TASK ITEM: Begin at the line that holds "Screen dimensions: 1150x533" and retype every line through the end of the material, both included. Leave out the pictures.

MATERIAL FOR THE TASK:
---
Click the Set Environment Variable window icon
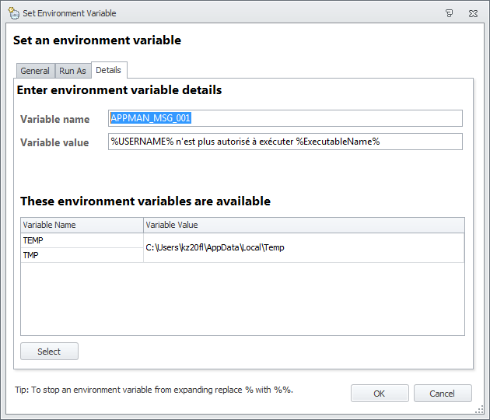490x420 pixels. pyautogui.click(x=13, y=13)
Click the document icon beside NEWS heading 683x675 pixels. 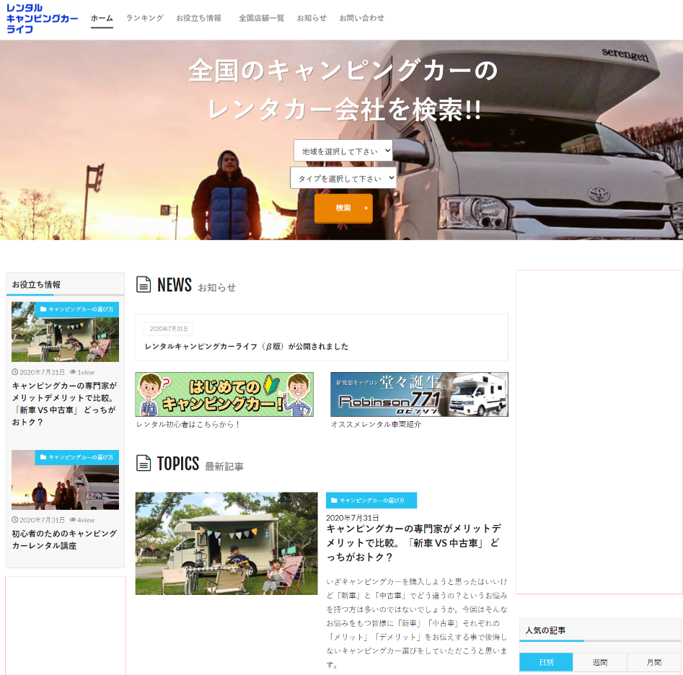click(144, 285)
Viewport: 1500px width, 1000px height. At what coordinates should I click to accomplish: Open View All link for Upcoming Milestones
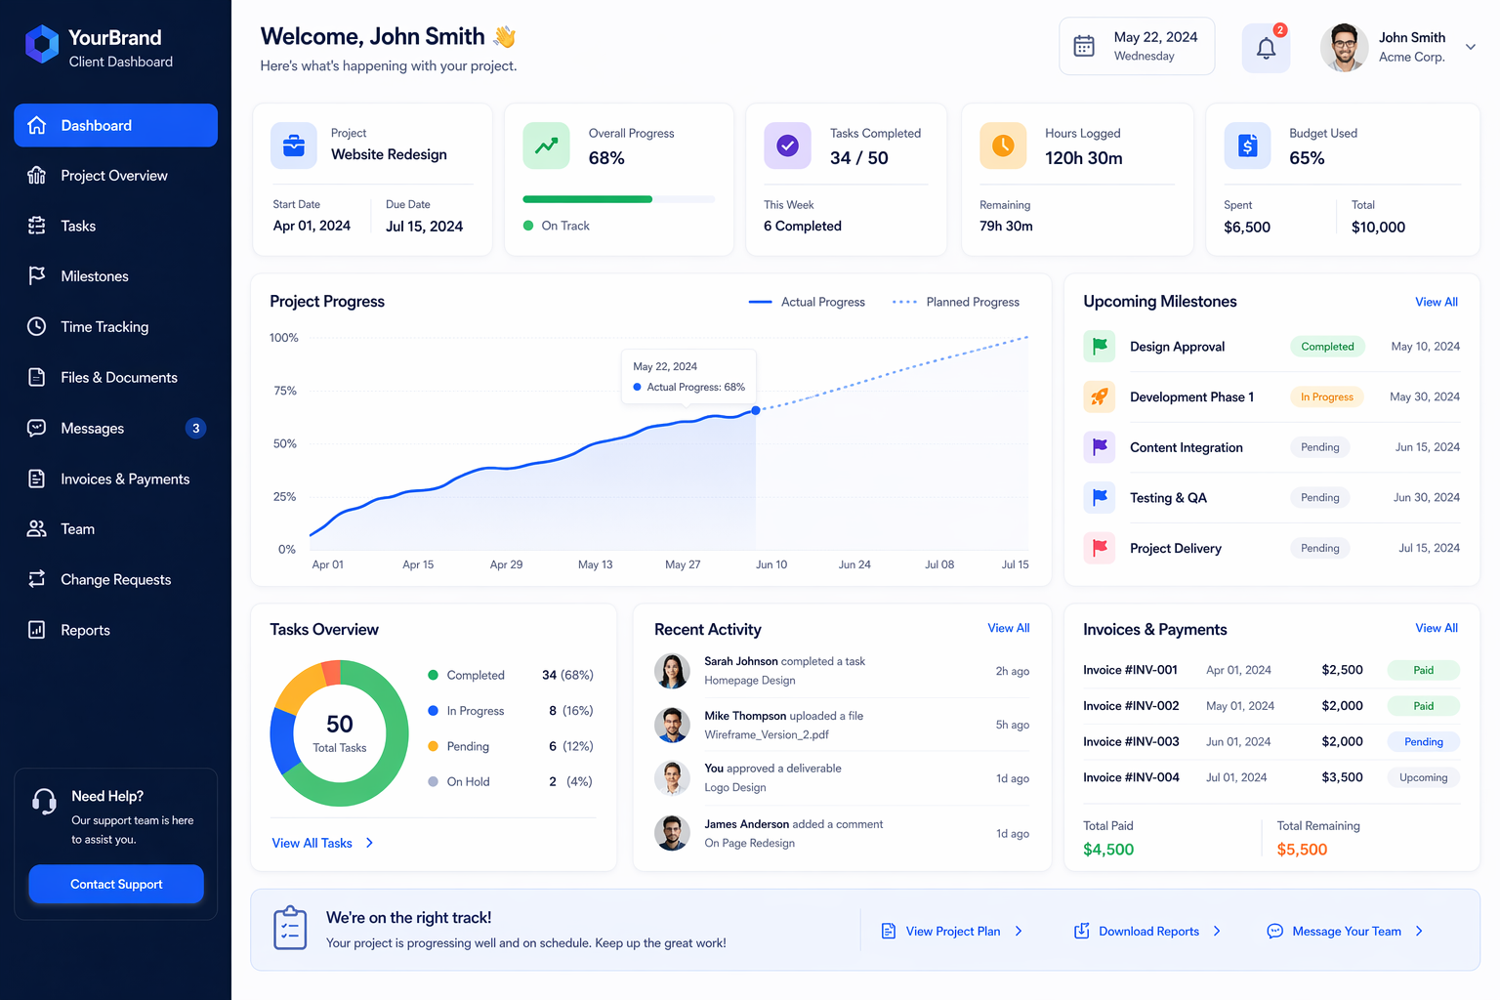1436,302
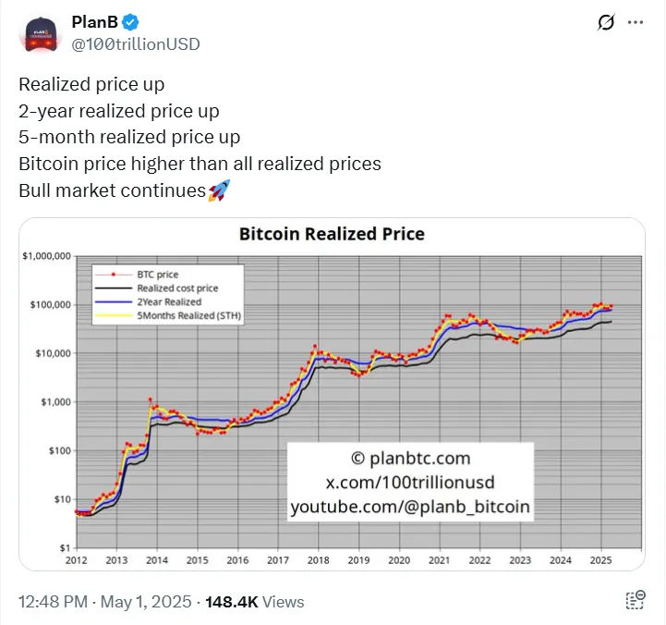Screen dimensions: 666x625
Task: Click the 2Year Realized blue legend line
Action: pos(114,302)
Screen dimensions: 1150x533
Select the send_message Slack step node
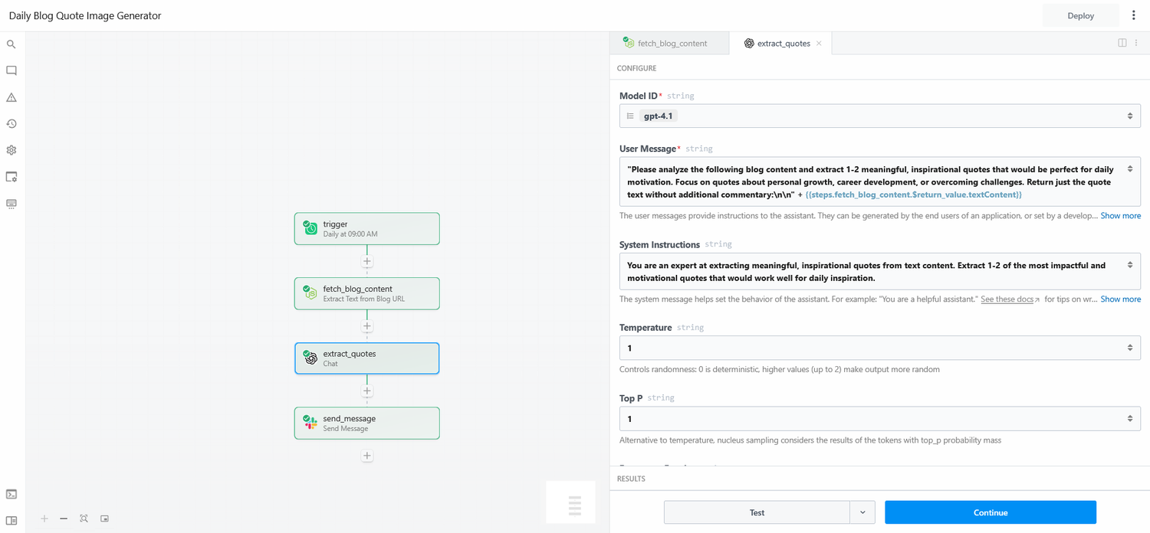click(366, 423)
---
SOLUTION TO THE EXERCISE:
Screen dimensions: 1150x533
Select the send_message Slack step node
click(366, 423)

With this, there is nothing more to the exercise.